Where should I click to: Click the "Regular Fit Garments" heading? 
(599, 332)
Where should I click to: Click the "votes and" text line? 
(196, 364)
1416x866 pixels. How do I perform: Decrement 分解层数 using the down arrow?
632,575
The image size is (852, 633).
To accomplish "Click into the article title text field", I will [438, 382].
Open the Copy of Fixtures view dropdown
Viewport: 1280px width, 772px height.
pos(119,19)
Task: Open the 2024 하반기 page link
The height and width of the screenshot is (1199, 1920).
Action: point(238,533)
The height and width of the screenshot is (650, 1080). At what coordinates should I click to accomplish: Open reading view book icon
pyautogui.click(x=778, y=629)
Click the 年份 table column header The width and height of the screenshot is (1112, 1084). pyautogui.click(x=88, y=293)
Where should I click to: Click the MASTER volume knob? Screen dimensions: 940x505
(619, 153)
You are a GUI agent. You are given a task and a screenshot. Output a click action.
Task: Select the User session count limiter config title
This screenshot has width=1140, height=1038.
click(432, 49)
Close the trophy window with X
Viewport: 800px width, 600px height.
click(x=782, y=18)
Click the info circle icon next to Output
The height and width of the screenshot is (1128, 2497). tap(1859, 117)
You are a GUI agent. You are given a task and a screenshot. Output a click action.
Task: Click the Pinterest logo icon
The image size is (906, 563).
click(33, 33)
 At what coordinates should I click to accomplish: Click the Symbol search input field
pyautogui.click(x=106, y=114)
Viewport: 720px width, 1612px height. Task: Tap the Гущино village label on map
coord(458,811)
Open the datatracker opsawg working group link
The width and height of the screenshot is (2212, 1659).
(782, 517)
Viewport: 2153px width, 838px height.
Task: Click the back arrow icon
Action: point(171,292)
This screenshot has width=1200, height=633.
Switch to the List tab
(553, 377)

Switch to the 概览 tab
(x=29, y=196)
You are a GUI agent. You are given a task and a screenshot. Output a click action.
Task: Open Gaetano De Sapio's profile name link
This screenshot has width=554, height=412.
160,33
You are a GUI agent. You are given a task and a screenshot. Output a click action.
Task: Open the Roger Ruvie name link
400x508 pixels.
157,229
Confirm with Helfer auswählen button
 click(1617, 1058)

· · · · · · ·

**Written task:** Transcribe the entries above without alteration, covering the stretch from the line that contains "Click the info circle icon next to Output" through the line that contains "coord(458,811)", with both of those lines included.

**Final answer:**
Click the info circle icon next to Output
The height and width of the screenshot is (1128, 2497). tap(1859, 117)
You are a GUI agent. You are given a task and a screenshot. Output a click action.
Task: Click the Pinterest logo icon
The image size is (906, 563).
click(33, 33)
 At what coordinates should I click to accomplish: Click the Symbol search input field
pyautogui.click(x=106, y=114)
Viewport: 720px width, 1612px height. Task: Tap the Гущино village label on map
coord(458,811)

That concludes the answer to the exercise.